> What is being asked:
An exact, picture-free copy of the listing is required.

> Data under study:
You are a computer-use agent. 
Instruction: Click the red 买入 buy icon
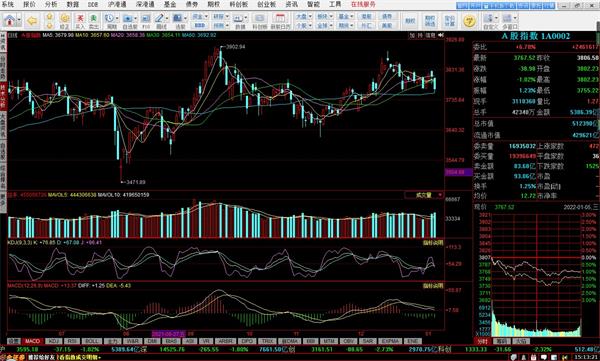80,21
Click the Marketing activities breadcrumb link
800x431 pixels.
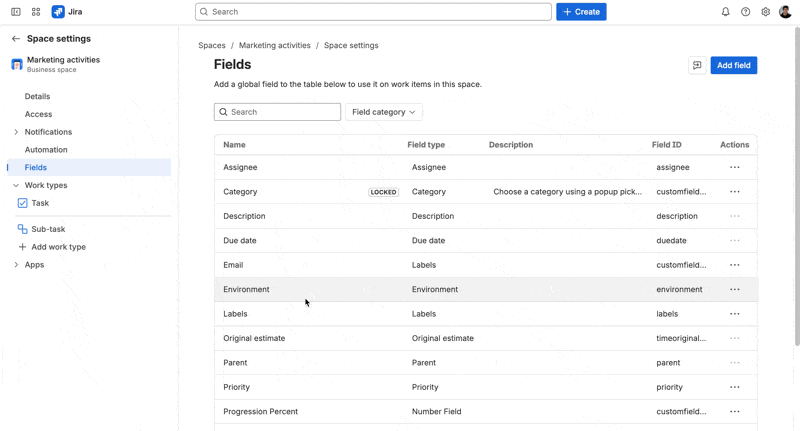[x=274, y=45]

> Your solution:
You are a computer-use agent. 
Instruction: Click the red 买入 buy icon
80,21
Click the Marketing activities breadcrumb link
800x431 pixels.
[x=274, y=45]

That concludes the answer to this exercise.